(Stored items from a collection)
□ □ □

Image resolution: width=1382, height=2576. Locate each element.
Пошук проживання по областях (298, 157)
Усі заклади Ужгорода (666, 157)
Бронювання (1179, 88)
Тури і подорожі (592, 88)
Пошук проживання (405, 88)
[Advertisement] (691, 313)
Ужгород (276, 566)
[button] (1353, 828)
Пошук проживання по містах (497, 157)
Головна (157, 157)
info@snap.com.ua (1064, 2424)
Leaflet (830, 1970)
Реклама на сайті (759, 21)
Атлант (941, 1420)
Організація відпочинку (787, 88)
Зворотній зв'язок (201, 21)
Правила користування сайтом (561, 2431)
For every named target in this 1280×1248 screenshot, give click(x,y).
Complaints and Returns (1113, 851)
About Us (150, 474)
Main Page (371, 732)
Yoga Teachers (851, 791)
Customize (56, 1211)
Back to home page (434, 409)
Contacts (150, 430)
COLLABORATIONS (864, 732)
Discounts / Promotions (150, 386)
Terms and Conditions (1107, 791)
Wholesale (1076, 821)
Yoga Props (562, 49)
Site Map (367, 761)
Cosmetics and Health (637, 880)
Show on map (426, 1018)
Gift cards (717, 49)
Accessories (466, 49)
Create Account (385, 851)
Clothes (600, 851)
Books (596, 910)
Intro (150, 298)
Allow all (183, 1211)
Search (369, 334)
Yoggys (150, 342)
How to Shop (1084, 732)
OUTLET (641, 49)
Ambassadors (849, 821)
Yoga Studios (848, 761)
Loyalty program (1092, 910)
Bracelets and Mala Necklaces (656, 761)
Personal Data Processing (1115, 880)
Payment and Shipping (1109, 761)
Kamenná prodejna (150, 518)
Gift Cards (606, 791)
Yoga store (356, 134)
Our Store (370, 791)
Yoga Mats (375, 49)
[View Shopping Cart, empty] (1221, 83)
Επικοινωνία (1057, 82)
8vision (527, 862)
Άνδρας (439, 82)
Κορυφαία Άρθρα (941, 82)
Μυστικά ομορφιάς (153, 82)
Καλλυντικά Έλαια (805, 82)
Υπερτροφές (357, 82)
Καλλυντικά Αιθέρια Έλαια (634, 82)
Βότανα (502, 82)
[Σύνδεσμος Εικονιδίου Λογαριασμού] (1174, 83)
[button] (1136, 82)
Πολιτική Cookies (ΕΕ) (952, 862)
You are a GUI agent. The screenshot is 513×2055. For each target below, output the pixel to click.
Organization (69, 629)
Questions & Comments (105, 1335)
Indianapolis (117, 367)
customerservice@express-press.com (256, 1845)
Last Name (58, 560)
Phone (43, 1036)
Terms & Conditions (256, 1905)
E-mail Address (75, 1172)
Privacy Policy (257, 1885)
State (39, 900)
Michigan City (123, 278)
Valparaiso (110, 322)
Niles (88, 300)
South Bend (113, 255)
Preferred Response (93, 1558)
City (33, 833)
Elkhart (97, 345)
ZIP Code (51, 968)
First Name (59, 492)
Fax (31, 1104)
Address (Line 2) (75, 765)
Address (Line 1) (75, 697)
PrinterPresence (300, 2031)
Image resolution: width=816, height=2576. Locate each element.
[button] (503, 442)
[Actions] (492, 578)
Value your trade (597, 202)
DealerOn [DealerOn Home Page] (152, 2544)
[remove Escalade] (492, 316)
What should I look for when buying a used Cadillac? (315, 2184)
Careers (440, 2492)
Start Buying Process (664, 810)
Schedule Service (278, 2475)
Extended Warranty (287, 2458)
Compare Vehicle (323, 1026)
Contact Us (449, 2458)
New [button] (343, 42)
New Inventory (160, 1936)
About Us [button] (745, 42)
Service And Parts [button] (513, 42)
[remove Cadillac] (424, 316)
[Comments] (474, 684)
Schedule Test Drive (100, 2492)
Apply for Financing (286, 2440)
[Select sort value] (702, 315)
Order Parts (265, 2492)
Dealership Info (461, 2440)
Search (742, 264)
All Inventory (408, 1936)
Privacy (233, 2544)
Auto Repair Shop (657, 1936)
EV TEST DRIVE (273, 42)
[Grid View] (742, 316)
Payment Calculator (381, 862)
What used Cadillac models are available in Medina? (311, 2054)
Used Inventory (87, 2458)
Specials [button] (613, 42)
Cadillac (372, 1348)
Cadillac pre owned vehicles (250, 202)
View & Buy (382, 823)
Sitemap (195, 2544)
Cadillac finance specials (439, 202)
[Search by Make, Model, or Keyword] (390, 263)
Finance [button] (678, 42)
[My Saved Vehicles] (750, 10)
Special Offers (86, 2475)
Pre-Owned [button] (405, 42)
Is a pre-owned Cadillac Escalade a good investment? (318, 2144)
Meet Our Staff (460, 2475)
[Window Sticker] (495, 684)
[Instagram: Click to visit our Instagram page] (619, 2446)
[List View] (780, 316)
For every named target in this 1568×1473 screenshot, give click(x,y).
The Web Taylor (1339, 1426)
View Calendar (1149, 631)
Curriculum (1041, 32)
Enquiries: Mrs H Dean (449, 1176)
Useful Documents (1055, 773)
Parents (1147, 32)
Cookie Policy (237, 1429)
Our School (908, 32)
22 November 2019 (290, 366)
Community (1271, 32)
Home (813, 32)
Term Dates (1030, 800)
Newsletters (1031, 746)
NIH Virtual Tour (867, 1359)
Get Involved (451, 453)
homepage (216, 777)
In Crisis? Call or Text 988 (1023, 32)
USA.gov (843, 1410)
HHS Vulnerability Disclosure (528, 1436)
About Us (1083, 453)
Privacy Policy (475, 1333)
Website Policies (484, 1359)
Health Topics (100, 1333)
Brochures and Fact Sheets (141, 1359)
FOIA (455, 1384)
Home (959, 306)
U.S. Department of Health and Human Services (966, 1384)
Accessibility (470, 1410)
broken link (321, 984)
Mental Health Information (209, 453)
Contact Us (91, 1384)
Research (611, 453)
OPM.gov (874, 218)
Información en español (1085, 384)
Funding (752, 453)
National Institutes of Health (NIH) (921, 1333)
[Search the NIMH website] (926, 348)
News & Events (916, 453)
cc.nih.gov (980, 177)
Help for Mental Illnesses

□ □ □

• _Exercise aim_
Arrange the data from its start through the line containing "Our Store (370, 791)" as a two-column CSV with the headers description and location, one row per item. Put each field in quotes and replace any line breaks with spaces.

• _Task result_
description,location
"Image resolution: width=1382, height=2576. Locate each element. Пошук проживання по областях","(298, 157)"
"Усі заклади Ужгорода","(666, 157)"
"Бронювання","(1179, 88)"
"Тури і подорожі","(592, 88)"
"Пошук проживання","(405, 88)"
"[Advertisement]","(691, 313)"
"Ужгород","(276, 566)"
"[button]","(1353, 828)"
"Пошук проживання по містах","(497, 157)"
"Головна","(157, 157)"
"info@snap.com.ua","(1064, 2424)"
"Leaflet","(830, 1970)"
"Реклама на сайті","(759, 21)"
"Атлант","(941, 1420)"
"Організація відпочинку","(787, 88)"
"Зворотній зв'язок","(201, 21)"
"Правила користування сайтом","(561, 2431)"
"For every named target in this 1280×1248 screenshot, give click(x,y). Complaints and Returns","(1113, 851)"
"About Us","(150, 474)"
"Main Page","(371, 732)"
"Yoga Teachers","(851, 791)"
"Customize","(56, 1211)"
"Back to home page","(434, 409)"
"Contacts","(150, 430)"
"COLLABORATIONS","(864, 732)"
"Discounts / Promotions","(150, 386)"
"Terms and Conditions","(1107, 791)"
"Wholesale","(1076, 821)"
"Yoga Props","(562, 49)"
"Site Map","(367, 761)"
"Cosmetics and Health","(637, 880)"
"Show on map","(426, 1018)"
"Gift cards","(717, 49)"
"Accessories","(466, 49)"
"Create Account","(385, 851)"
"Clothes","(600, 851)"
"Books","(596, 910)"
"Intro","(150, 298)"
"Allow all","(183, 1211)"
"Search","(369, 334)"
"Yoggys","(150, 342)"
"How to Shop","(1084, 732)"
"OUTLET","(641, 49)"
"Ambassadors","(849, 821)"
"Yoga Studios","(848, 761)"
"Loyalty program","(1092, 910)"
"Bracelets and Mala Necklaces","(656, 761)"
"Personal Data Processing","(1115, 880)"
"Payment and Shipping","(1109, 761)"
"Kamenná prodejna","(150, 518)"
"Gift Cards","(606, 791)"
"Yoga store","(356, 134)"
"Our Store","(370, 791)"